Star Tribune Editorial, December 10, 2012 – For most of the last decade, there has been wide agreement that Minnesota’s complicated K-12 state funding formula needs work. To that end, yet another group of earnest education stakeholders has come up with a recommended model for funding public schools.
The committee, appointed by state Education Commissioner Brenda Cassellius, wisely wants to simplify the system and reduce school district reliance on taxpayer-approved levies, which has created funding disparities across the state.

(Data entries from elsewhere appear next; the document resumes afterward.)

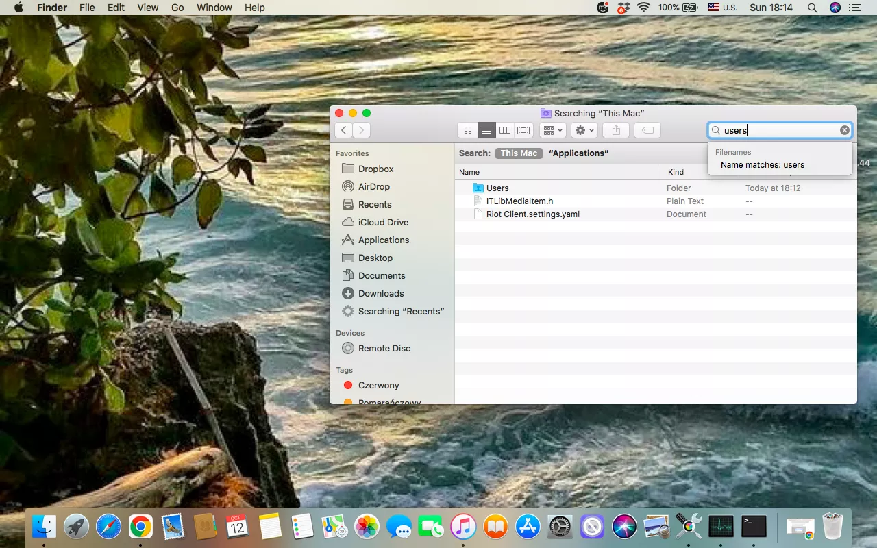Switch to icon view in Finder toolbar

[x=467, y=130]
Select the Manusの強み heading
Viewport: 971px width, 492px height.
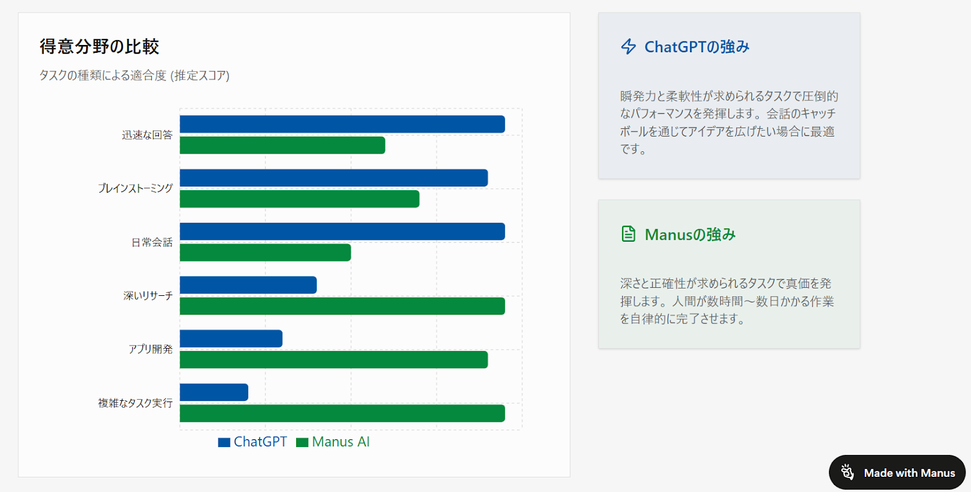(x=690, y=234)
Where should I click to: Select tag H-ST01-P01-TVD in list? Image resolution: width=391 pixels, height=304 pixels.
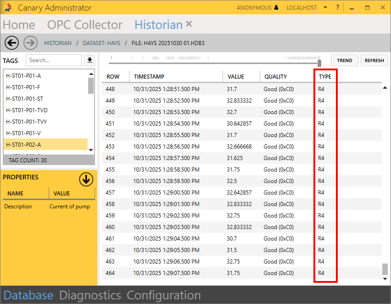point(27,110)
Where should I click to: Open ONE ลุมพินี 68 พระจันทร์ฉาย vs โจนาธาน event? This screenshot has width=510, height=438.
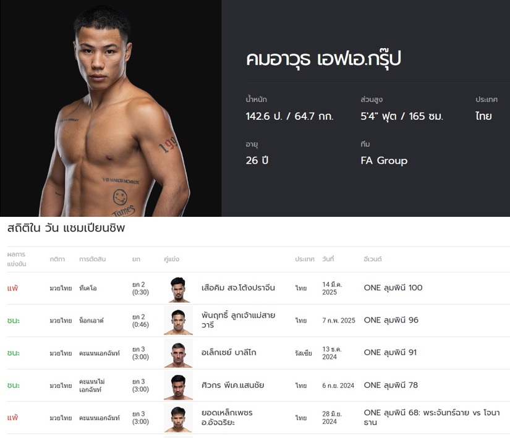[x=431, y=418]
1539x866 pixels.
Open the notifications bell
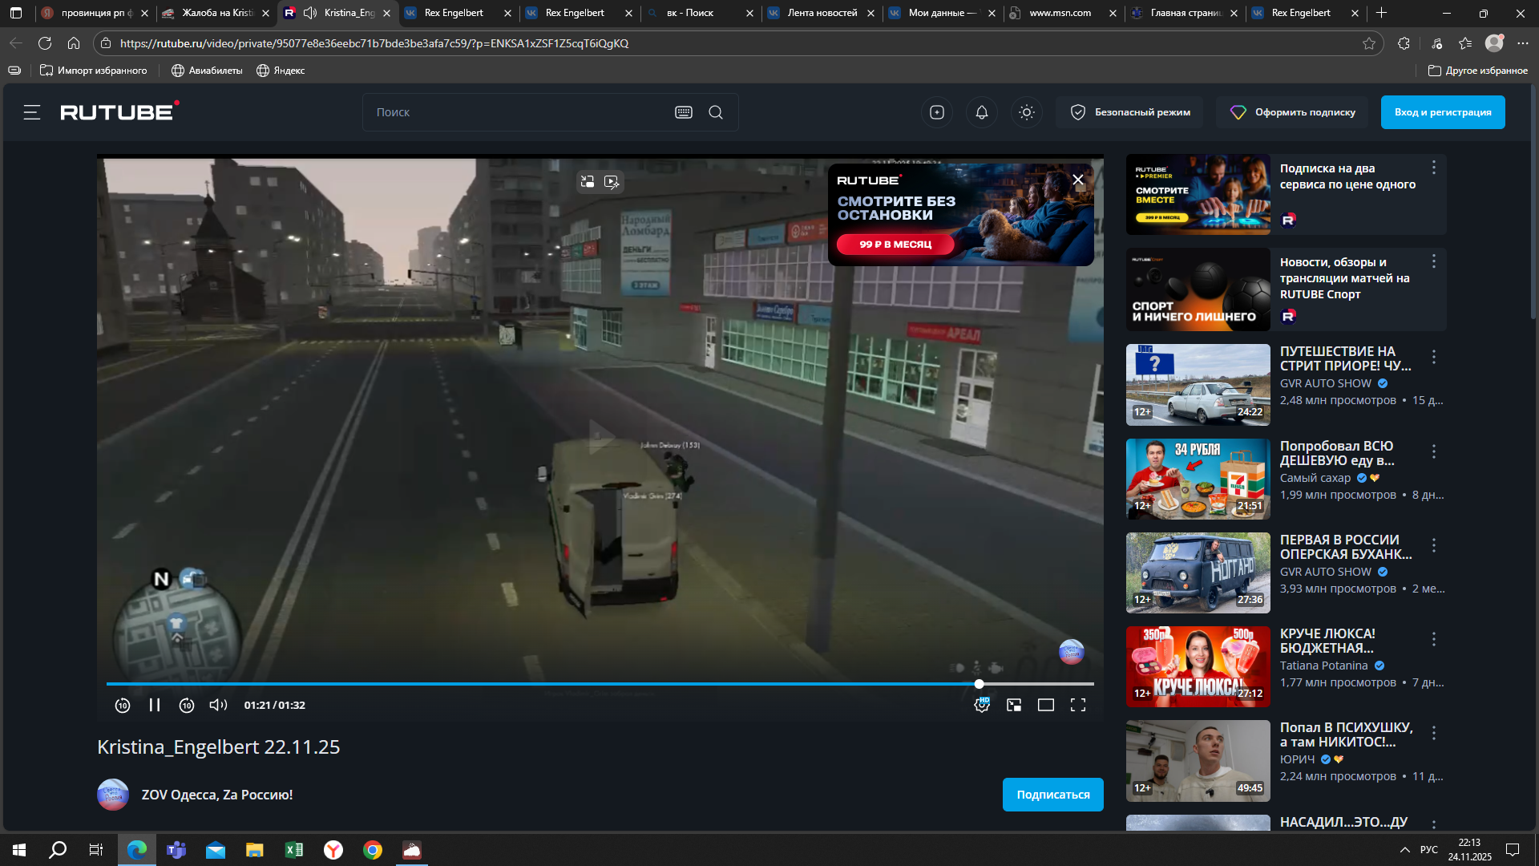tap(982, 112)
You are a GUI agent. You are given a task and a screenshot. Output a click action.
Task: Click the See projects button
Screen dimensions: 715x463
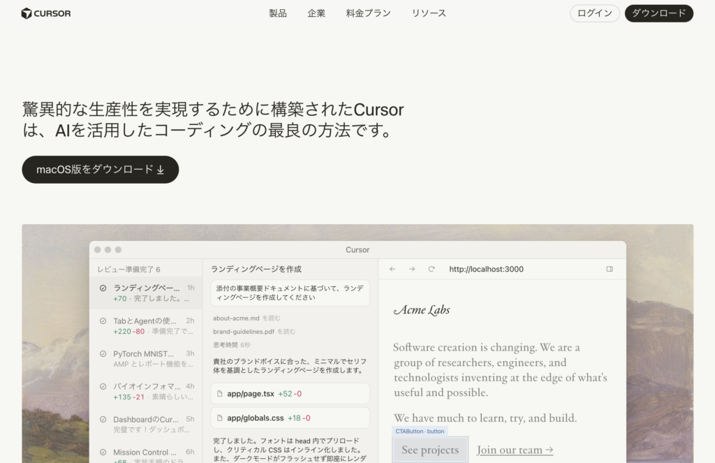coord(430,450)
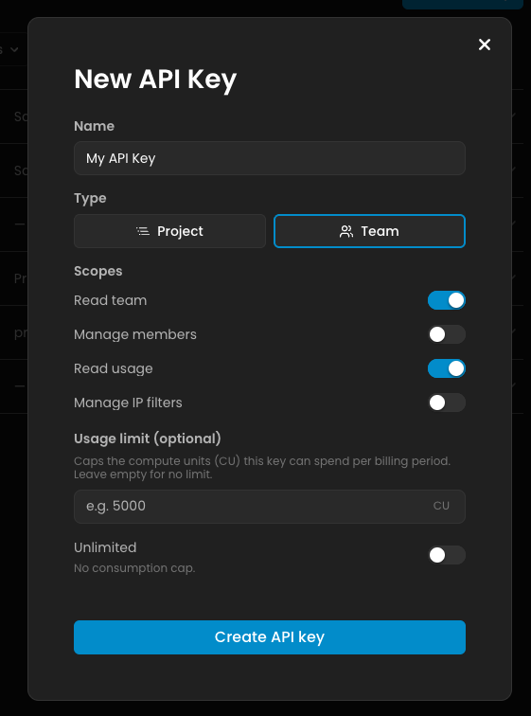Enable the Manage IP filters toggle

tap(447, 403)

Most of the group’s suggestions are worthy goals. The trouble is that the plan, like several predecessors, would require a significant infusion of new state money — about $634 million more annually. And given the state’s projected $1.1 billion deficit, that’s likely a nonstarter.

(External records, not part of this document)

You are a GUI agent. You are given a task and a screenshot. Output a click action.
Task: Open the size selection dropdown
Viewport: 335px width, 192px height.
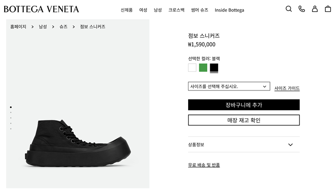coord(229,86)
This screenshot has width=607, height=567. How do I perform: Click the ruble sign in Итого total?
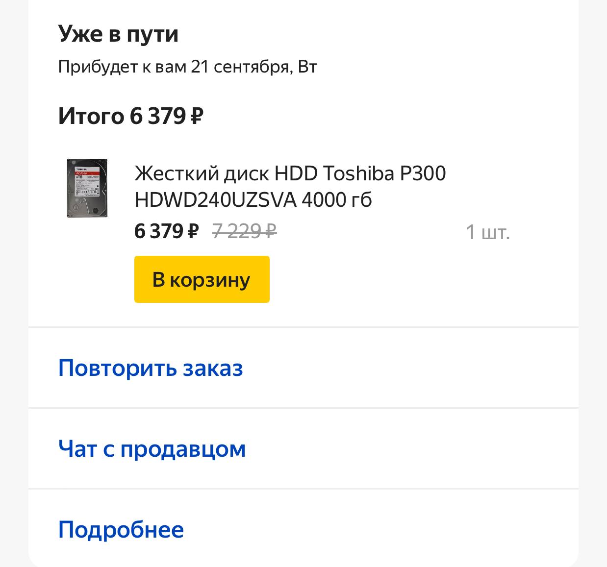pos(197,116)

The educators and school administrators who made up the Education Finance Working Group recommended that the state:
• Create a state funding pool by taking $300 per student from existing voter-approved operating levies.
• Increase basic state aid to $6,300 per student, from $5,224.
• Provide all-day kindergarten for all lower-income children at a cost of about $63 million.
• Increase state funding for special education by $150 million to $200 million.
• Reallocate about $102 million in integration aid to reach suburban and outstate areas that are increasingly diverse.
Under the recommended funding changes, some property owners would pay more than they currently pay, while others would pay less.
Some suburban areas with higher-valued homes and fewer challenged students could pay 8 to 30 percent more, while Minneapolis taxpayers would have a 3.5 percent higher tax bill. St. Paul, with so many government entities and nonprofits off the tax rolls, would break even. And in the state’s largest district, Anoka-Hennepin, property owners would pay about 12 percent less.
In total, every district would get an increase in state aid for schools, as well as some general fund relief for special education. After years of voting for referendums to improve their own schools, it’s likely that the only way to make this kind of redistribution acceptable to districts with higher property tax wealth would be to make sure that all districts get something for their kids.
This isn’t Minnesota’s first stab at improving school funding. In the 1970s, what became known as the “Minnesota Miracle” changed education financing to place more of the responsibility on the state. And in the early 2000s, the Legislature again took over a higher share of K-12 funding. However, at that time the state was sitting on a surplus. Since then, legislative policies and tight finances have eroded earlier levels of state support.
Few would argue with the Education Finance Working Group’s desire to simplify and create a more equitable model for education finance in Minnesota. The current system of “have” and “have not” districts is not in the best interests of the state.
Although the $634 million price tag on the full set of recommendations is unrealistic, the group’s work should aid the 2013 Legislature as it begins discussing K-12 funding reform.